Palliative care and support services are underfunded. This situation has been exacerbated by the economic impact of the coronavirus pandemic and subsequent lockdown. Many hospices have had to close down because they are reliant on funding from members of the public, whose shrinking disposable incomes are no longer directed to charities. It is alarming that basic support services are no longer available because many non-government organisations assisting cancer patients and their families receive no state subsidies and must survive on public goodwill.

 Patient navigation is vital in a country where most public healthcare cancer patients are served by a clinician who cannot speak their language. Cancer treatments are difficult to explain to any person and if this cannot be done in their mother tongue, or where the vocabulary to describe and explain some treatments does not exist, it becomes increasingly challenging to treat patients with the required dignity and respect. 

Both the Breast Health Foundation and CANSA were able to implement a very successful patient navigation programme called Phakamisa (isiZulu for “to uplift”) over the past six years. Although industry-funded, patients at public hospitals benefited directly from this one-on-one service. However, funding for this vital service has been redirected by a biopharmaceutical company AstraZeneca to an awareness campaign rather than one benefiting patients directly. 

It is to be doubted that the NDOH will develop a supportive strategic framework soon, and thus patients will have to rely on their own support for the immediate future. 

Most patients are discharged without appropriate palliative care medicines, which are out of stock on a regular basis. In the private sector, most oncology practices have oncology social workers as part of their practices and medical aids will pay for this service. 

Whether you live should not depend on where you live. How you manage your disease or how you die should not depend on that either. Adequate medical treatment remains a basic human right.

Metastatic breast cancer affects most women using public healthcare facilities. Metastatic breast cancer patients remain an underserved community, whether they use public or private healthcare services. This is a group of women who do not subscribe to the notion of Pinktober. No, they want to be recognised for the challenges that they face in living with metastatic disease and the non-availability of services and treatments. CANSA and Breast Health Foundation initiated online support services for this. But we also know that most women using public healthcare do not have the ability to connect online, as disposable income is rather redirected to maintaining the family than spending it on such vital support for themselves. 

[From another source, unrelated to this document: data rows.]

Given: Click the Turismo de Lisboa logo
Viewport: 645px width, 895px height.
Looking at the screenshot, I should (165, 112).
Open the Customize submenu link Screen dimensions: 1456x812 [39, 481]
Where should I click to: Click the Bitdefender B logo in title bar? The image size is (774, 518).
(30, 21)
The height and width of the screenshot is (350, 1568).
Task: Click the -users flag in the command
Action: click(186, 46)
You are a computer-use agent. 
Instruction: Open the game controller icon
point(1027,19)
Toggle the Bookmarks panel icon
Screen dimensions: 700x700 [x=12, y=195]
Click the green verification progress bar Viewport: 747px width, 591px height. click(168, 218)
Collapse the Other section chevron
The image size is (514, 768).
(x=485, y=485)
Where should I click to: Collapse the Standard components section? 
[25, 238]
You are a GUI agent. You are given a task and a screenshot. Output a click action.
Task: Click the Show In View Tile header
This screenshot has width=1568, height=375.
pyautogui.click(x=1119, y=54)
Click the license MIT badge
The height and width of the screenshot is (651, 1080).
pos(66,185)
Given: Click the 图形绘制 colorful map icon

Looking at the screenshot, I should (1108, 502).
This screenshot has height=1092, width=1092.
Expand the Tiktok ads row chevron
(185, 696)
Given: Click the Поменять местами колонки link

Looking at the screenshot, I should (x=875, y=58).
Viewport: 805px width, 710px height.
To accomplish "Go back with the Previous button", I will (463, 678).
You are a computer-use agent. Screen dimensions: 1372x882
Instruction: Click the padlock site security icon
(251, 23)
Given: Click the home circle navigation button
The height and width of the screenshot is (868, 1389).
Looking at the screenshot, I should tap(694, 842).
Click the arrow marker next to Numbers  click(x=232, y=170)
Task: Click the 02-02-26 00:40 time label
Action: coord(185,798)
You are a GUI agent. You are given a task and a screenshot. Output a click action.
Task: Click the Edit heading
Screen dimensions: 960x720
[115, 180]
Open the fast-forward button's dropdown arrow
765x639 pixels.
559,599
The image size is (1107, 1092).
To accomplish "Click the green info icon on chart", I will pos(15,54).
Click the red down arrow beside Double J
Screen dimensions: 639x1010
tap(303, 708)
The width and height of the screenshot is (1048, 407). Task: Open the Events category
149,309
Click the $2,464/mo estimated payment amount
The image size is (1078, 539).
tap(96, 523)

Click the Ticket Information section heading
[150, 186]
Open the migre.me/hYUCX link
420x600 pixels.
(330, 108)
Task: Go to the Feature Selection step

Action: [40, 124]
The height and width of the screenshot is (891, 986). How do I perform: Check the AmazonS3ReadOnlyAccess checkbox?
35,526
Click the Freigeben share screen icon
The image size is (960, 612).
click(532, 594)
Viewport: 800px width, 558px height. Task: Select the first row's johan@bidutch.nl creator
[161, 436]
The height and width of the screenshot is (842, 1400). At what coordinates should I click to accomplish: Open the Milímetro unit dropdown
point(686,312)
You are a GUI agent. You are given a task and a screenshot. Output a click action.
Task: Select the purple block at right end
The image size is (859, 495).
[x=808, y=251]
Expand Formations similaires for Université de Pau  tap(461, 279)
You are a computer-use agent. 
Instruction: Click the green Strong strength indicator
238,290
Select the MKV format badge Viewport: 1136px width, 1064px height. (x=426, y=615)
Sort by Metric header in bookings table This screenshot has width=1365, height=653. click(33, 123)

All of this is taking place in a country where the government proclaimed its commitment to the development and empowerment of girls and women. The president announced that an additional R5-billion had been allocated for programmes focusing on gender-based violence. It is also time to #StandUpSpeakUp about the severe lack of focus on women’s health issues. 

Advocates for Breast Cancer as part of the Cancer Alliance is calling for the government to allocate funding not only to the fight against gender-based violence, but also to equitable health care (and not the rhetoric of the National Health Insurance project). This means funding for the treatment of cancers that have major cost implications for the state, and most, importantly, major physical, psychosocial and economic implications for girls, women, families and broader society, as well as for the health ministry budget. 

We need accessible breast screening and diagnostic services at community and district levels of care, and diagnostic and treatment services at district and provincial levels of care. Moreover, we require appropriate allocation of funding to train healthcare practitioners and to properly equip breast cancer units at hospitals in all provinces, as well as to provide affordable medication. DM/MC

Salomé Meyer is a project manager at the Cancer Alliance’s Access to Medicine campaign. She dedicates this article to the unsung heroes who are not and have never been recognised for their struggles with metastatic breast cancer.